Artinya: "Jika kamu dalam perjalanan (dan bermuamalah tidak secara tunai) sedang kamu tidak memperoleh seorang penulis, maka hendaklah ada barang tanggungan yang dipegang (oleh yang berpiutang). Akan tetapi jika sebagian kamu mempercayai sebagian yang lain, maka hendaklah yang dipercayai itu menunaikan amanatnya (hutangnya) dan hendaklah ia bertakwa kepada Allah Tuhannya; dan janganlah kamu menyembunyikan persaksian. Barangsiapa menyembunyikannya, maka sesungguhnya ia adalah orang yang berdosa hatinya; dan Allah Maha Mengetahui apa yang kamu kerjakan."

Ayat ini secara eksplisit menjelaskan kebolehan gadai (rihanun maqbuhah) sebagai alternatif pencatatan utang-piutang, khususnya ketika tidak ada penulis yang tersedia. Ini menunjukkan bahwa gadai merupakan akad yang diakui dalam syariat Islam.

2. Dalil Hadis:

Beberapa hadis Nabi Muhammad SAW juga menjelaskan tentang praktik gadai:

 * Hadis dari Aisyah RA:

   عَنْ عَائِشَةَ، أَنَّ النَّبِيَّ صَلَّى اللهُ عَلَيْهِ وَسَلَّمَ اشْتَرَى طَعَامًا مِنْ يَهُودِيٍّ إِلَى أَجَلٍ، وَرَهَنَهُ دِرْعًا لَهُ مِنْ حَدِيدٍ.

   Artinya: "Dari Aisyah RA bahwasanya Nabi SAW pernah membeli makanan dari seorang Yahudi dengan tangguhan (cicilan), dan beliau menggadaikan baju besi beliau kepadanya." (HR. Bukhari dan Muslim)

   Hadis ini menunjukkan bahwa Nabi SAW sendiri pernah melakukan akad gadai, bahkan dengan non-Muslim, sebagai bentuk muamalah yang sah.

 * Hadis dari Abu Hurairah RA:

   عَنْ أَبِي هُرَيْرَةَ قَالَ: قَالَ رَسُولُ اللَّهِ صَلَّى اللَّهُ عَلَيْهِ وَسَلَّمَ: "الرَّهْنُ يُحْبَسُ بِنَفَقَتِهِ وَيُرْكَبُ بِضَرِّهِ مَا لَمْ يُغَرَّدْ بِهِ."

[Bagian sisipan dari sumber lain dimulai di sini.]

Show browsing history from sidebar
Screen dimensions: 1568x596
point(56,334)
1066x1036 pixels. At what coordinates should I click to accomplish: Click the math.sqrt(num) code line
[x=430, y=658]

   Artinya: "Dari Abu Hurairah RA, ia berkata: Rasulullah SAW bersabda: 'Barang gadai itu ditahan karena nafkahnya (biaya pemeliharaannya) dan ditunggangi (dimanfaatkan) sebatas kemudaratannya, selama tidak merugikan pemiliknya.'" (HR. Bukhari dan Muslim)

   Hadis ini memberikan pedoman mengenai pemanfaatan barang gadai. Penting untuk dicatat bahwa pemanfaatan ini harus sesuai dengan syariat dan tidak merugikan pemilik barang.

 * Hadis dari Jabir bin Abdullah RA:

   عَنْ جَابِرِ بْنِ عَبْدِ اللَّهِ رَضِيَ اللَّهُ عَنْهُمَا أَنَّهُ قَالَ: "خَرَجْنَا مَعَ رَسُولِ اللَّهِ صَلَّى اللَّهُ عَلَيْهِ وَسَلَّمَ فِي غَزْوَةِ الْخَنْدَقِ، فَلَمَّا انْصَرَفْنَا إِلَى الْمَدِينَةِ، قَدْ جَاعَ النَّاسُ فَقَالَ رَسُولُ اللَّهِ صَلَّى اللَّهُ عَلَيْهِ وَسَلَّمَ: 'مَنْ يَكْتُبُ لَنَا شَيْئًا مِنْ تَمْرٍ بِثَمَنِ رَهْنٍ؟' فَتَرَكْنَا أَرْضَنَا وَأَخَذْنَا تَمْرًا."

   Artinya: "Dari Jabir bin Abdullah RA, bahwasanya ia berkata: 'Kami keluar bersama Rasulullah SAW dalam perang Khandaq. Ketika kami kembali ke Madinah, orang-orang kelaparan. Maka Rasulullah SAW bersabda: 'Siapa yang mau menuliskan untuk kami sesuatu dari kurma dengan harga gadai?' Lalu kami meninggalkan tanah kami (sebagai jaminan) dan mengambil kurma." (HR. Bukhari)

   Hadis ini semakin memperkuat kebolehan gadai, bahkan dalam kondisi darurat seperti kelaparan, dan menunjukkan bahwa tanah atau aset berharga dapat dijadikan jaminan.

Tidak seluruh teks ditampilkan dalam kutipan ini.